Data shown START
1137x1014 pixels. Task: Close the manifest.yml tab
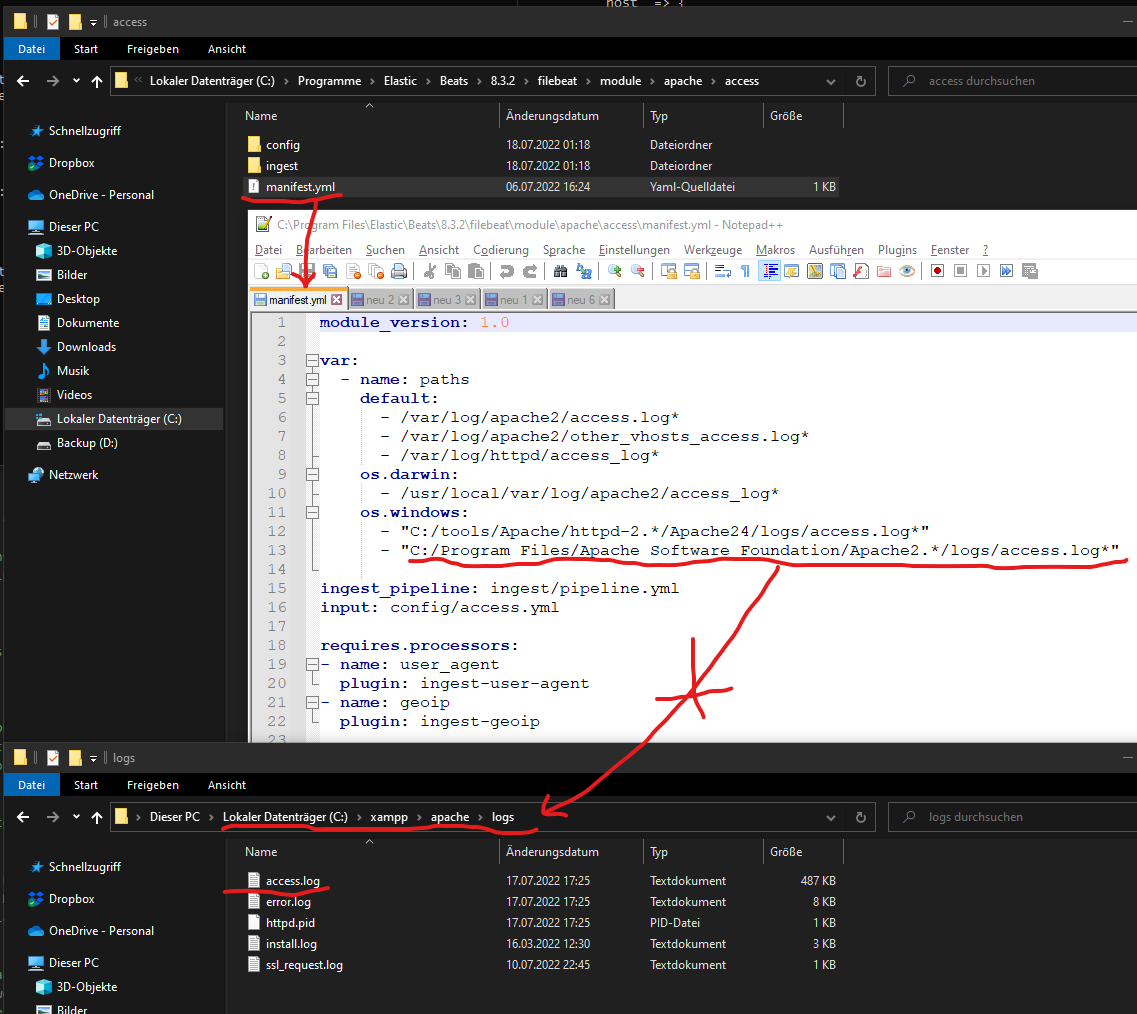[x=336, y=300]
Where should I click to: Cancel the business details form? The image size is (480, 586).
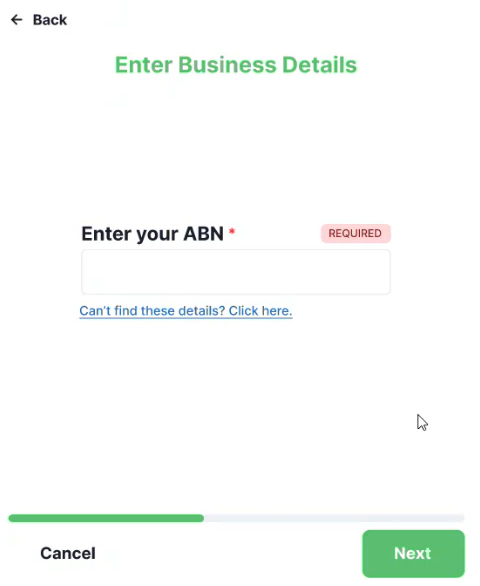click(x=68, y=553)
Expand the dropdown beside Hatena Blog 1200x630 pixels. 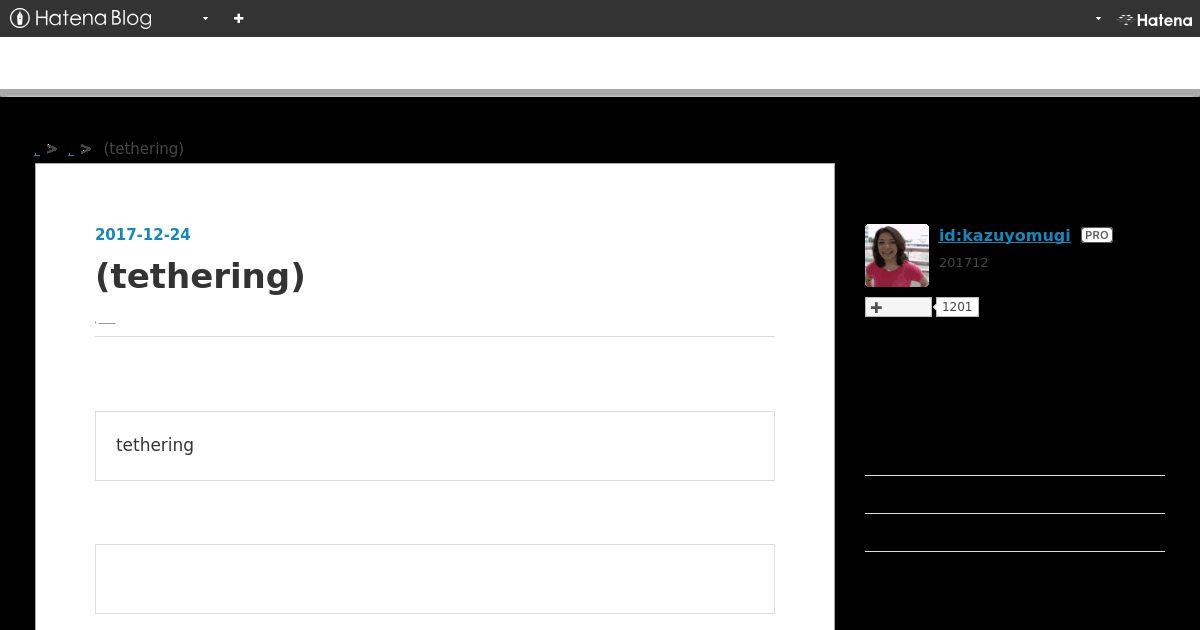[x=205, y=19]
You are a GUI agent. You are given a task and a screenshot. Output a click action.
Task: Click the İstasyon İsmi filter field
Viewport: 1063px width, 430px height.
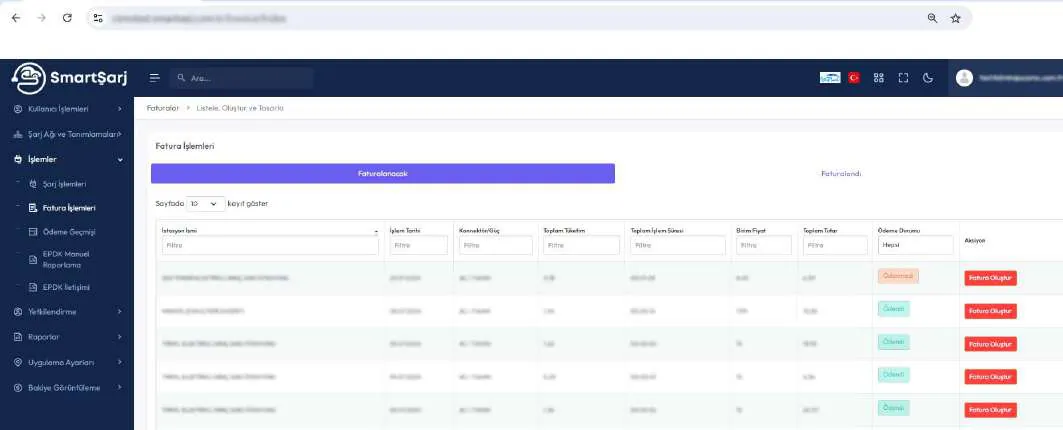click(x=270, y=246)
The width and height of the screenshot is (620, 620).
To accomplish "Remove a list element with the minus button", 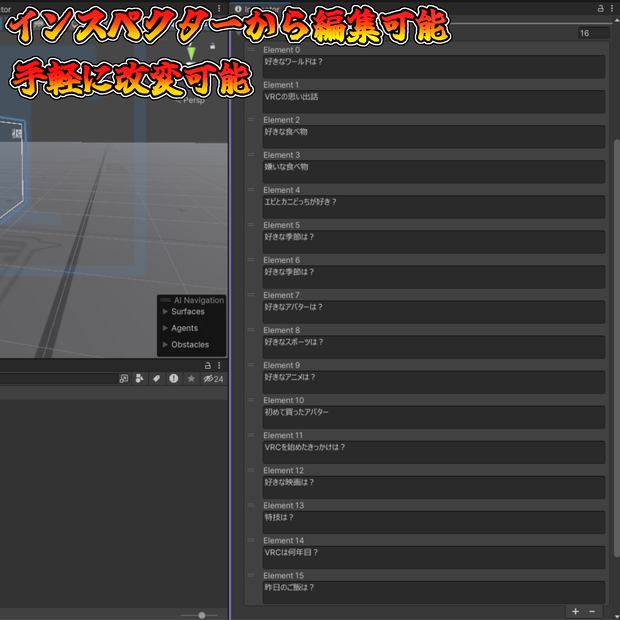I will 592,611.
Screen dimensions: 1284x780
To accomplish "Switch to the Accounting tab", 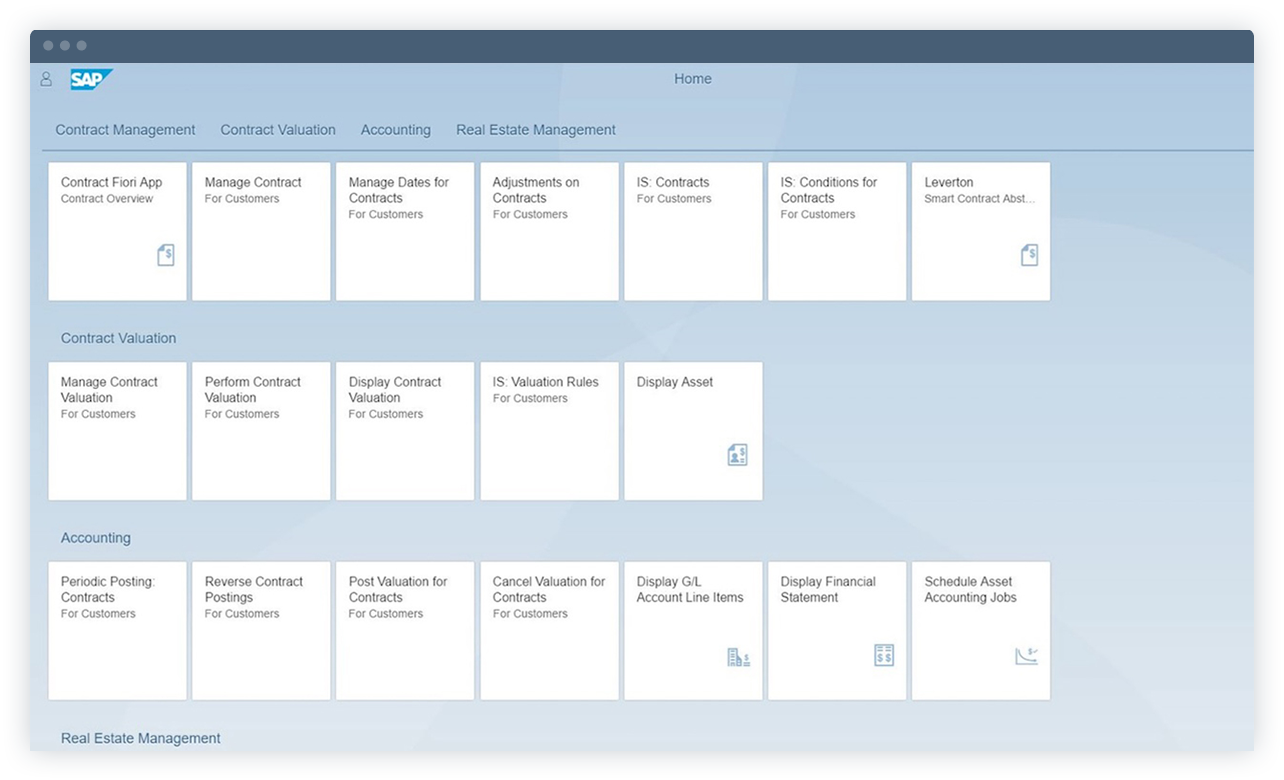I will click(x=395, y=129).
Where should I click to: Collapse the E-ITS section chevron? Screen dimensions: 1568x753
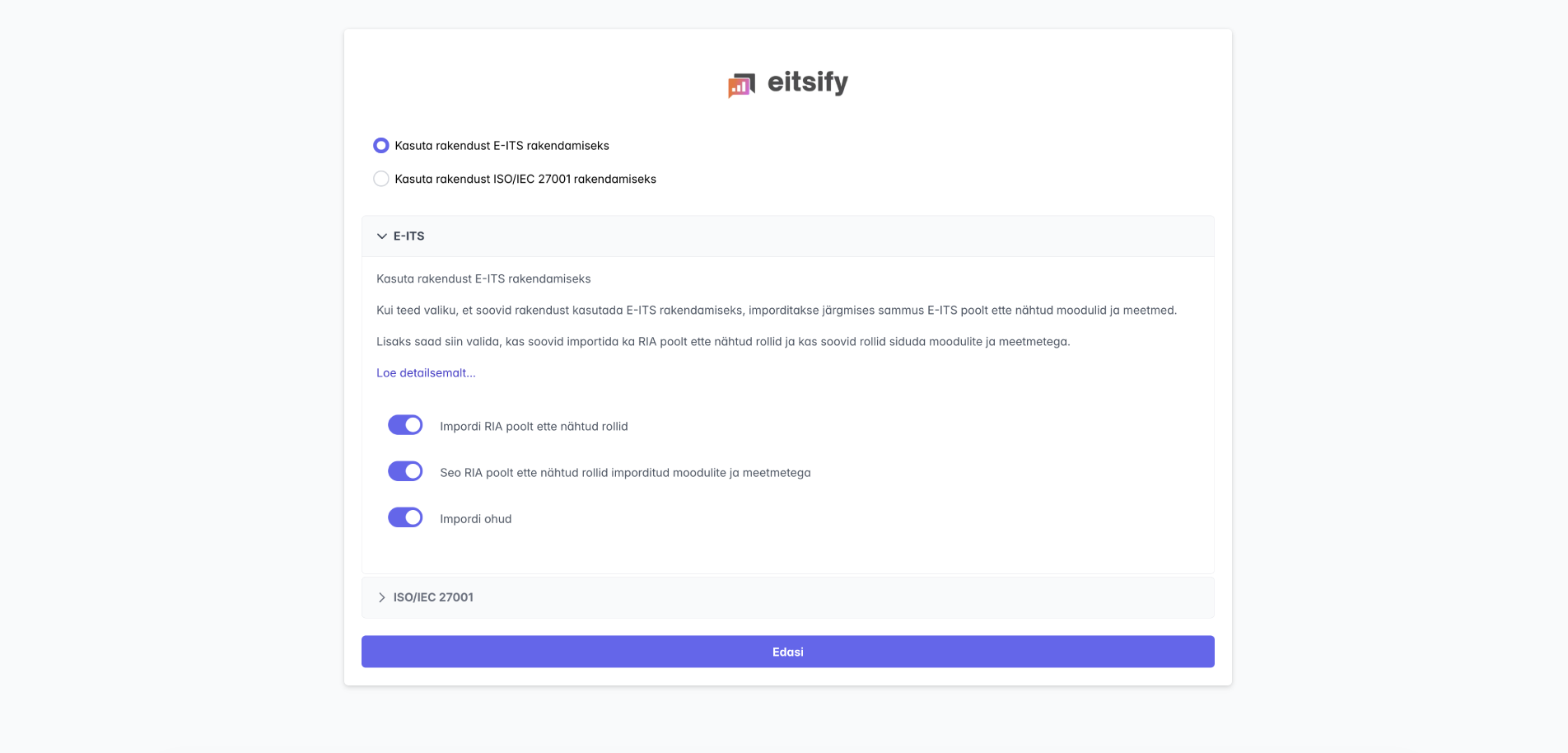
Data shown END
### Exercise
Search the entries above for lines containing the word "screenshot", and copy each one.

### Response area
You are a GUI agent. You are given a task and a screenshot. Output a click action.
The width and height of the screenshot is (620, 620).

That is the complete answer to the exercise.